Word and item position data:
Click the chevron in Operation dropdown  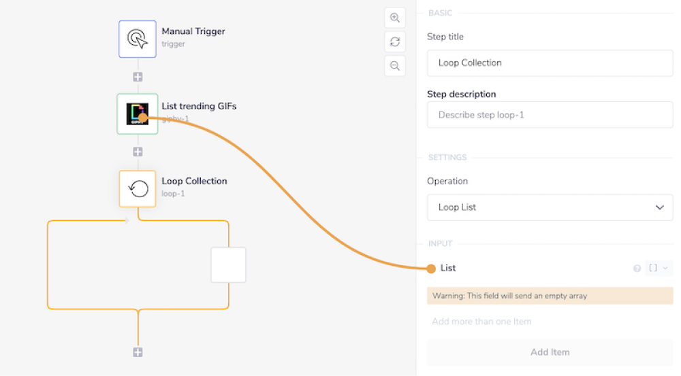click(x=659, y=207)
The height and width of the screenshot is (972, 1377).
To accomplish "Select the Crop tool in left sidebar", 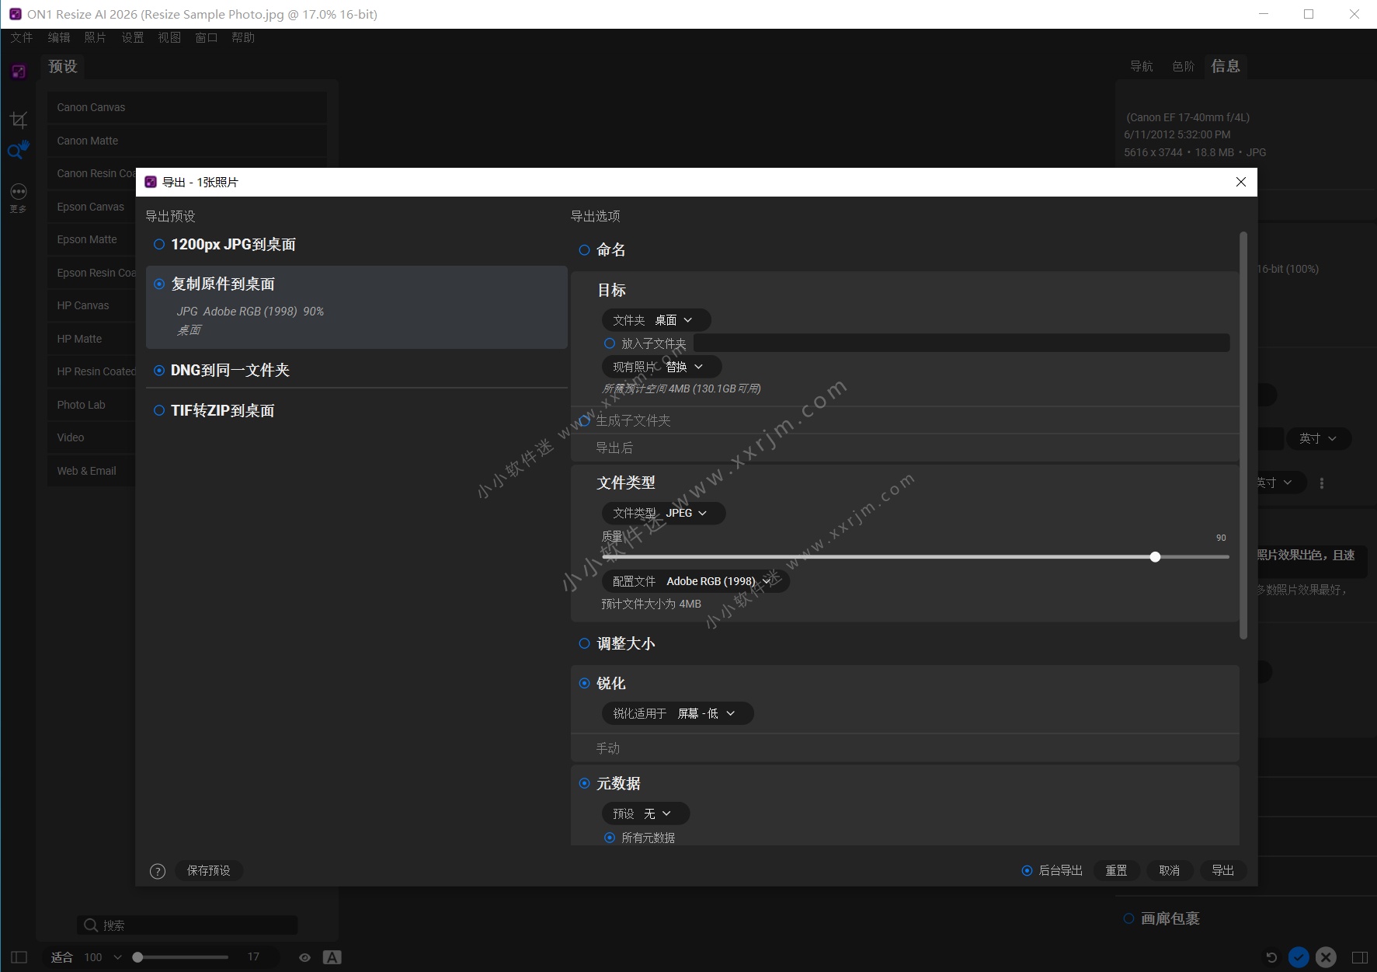I will (19, 119).
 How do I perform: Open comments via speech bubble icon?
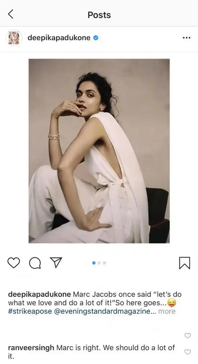35,263

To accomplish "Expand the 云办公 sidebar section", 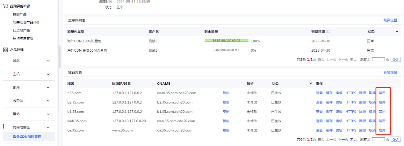I will pos(48,101).
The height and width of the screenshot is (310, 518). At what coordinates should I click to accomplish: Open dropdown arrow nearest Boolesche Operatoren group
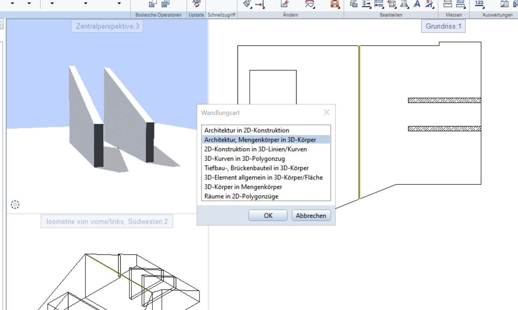click(119, 3)
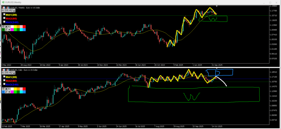Click the EURUSD,Weekly window title icon
This screenshot has width=281, height=129.
click(x=2, y=2)
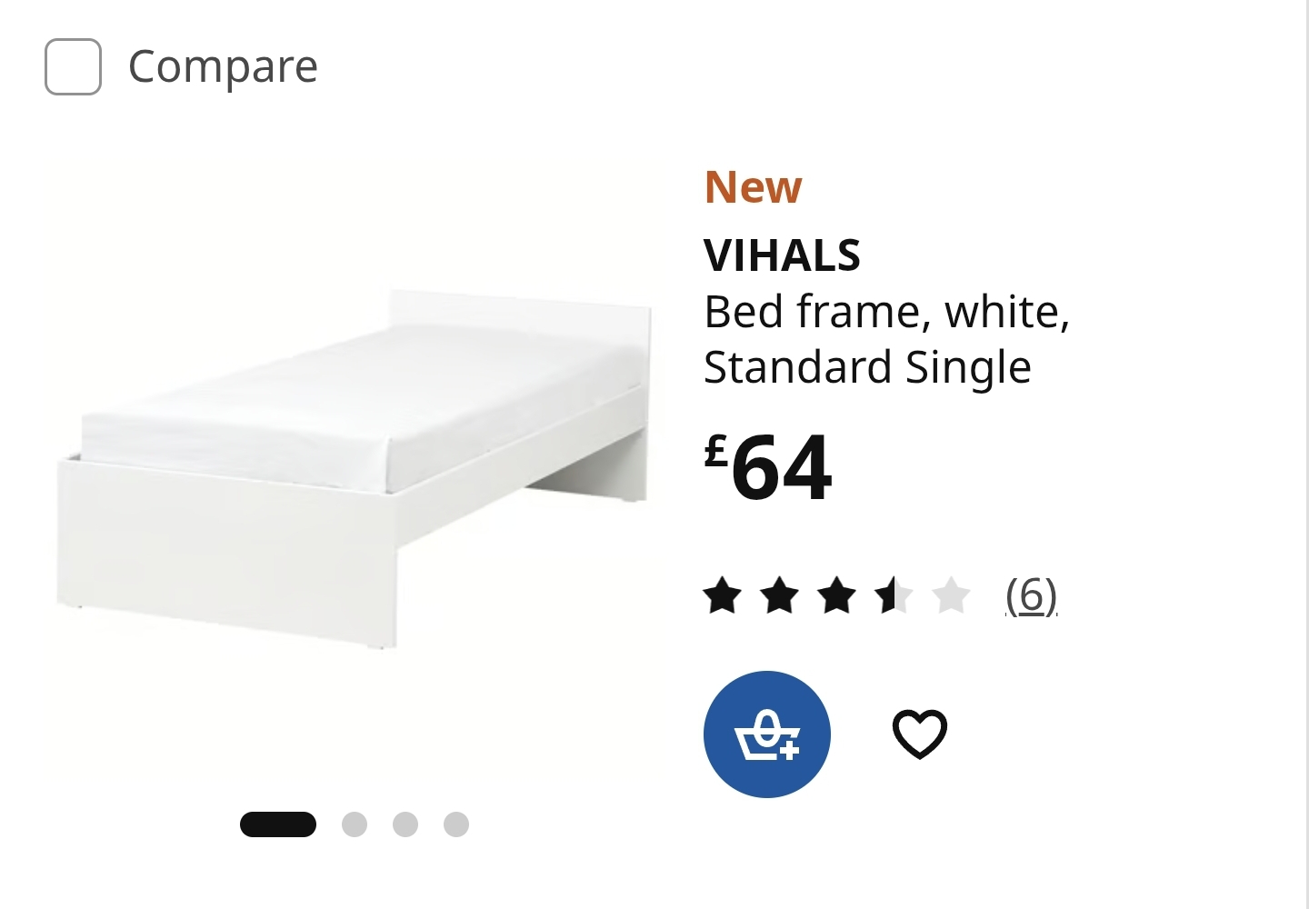The width and height of the screenshot is (1309, 909).
Task: Tick the Compare checkbox
Action: click(73, 66)
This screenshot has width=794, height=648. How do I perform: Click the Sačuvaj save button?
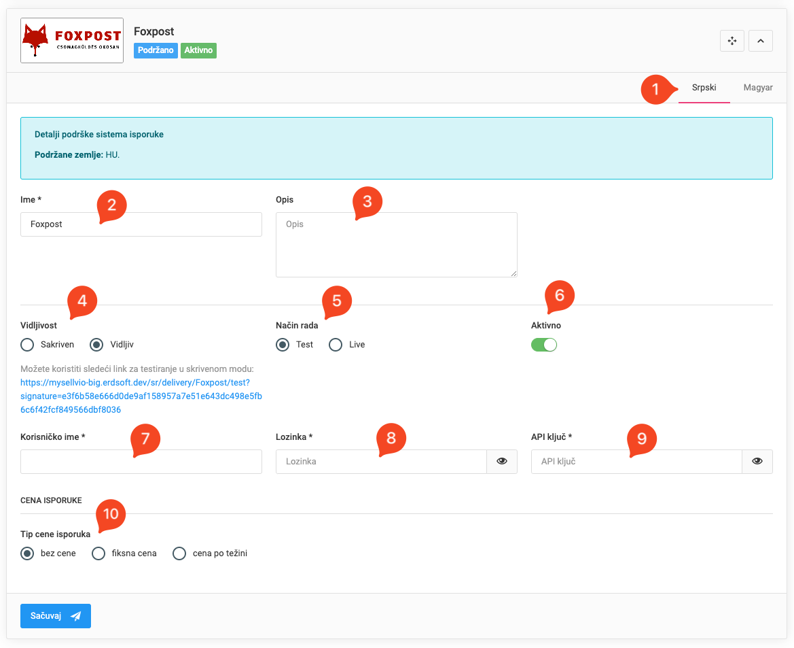pyautogui.click(x=56, y=616)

* _Goal_
Quote the rows above exactly, starting at the line that contains "The height and width of the screenshot is (310, 518)." and running through the last row, with both ends included. Leave the pictures out of your answer.

* _The solution_
The height and width of the screenshot is (310, 518). At what coordinates should I click to accomplish: Open dropdown arrow nearest Boolesche Operatoren group
click(119, 3)
Click the EURUSD,Weekly window title icon
This screenshot has width=281, height=129.
click(x=2, y=2)
The width and height of the screenshot is (1309, 909).
Task: Tick the Compare checkbox
Action: click(73, 66)
This screenshot has width=794, height=648. How do I perform: Click the Sačuvaj save button?
pyautogui.click(x=56, y=616)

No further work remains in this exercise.